* **ASSIGNED TASK**: Report the count of lines containing the word "screenshot" in the entries below, and nothing more.

* **DATA IN THIS EXERCISE**:
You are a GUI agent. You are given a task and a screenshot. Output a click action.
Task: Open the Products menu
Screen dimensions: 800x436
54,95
--
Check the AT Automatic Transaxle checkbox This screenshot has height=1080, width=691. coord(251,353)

* **SOLUTION TO THE EXERCISE**: 2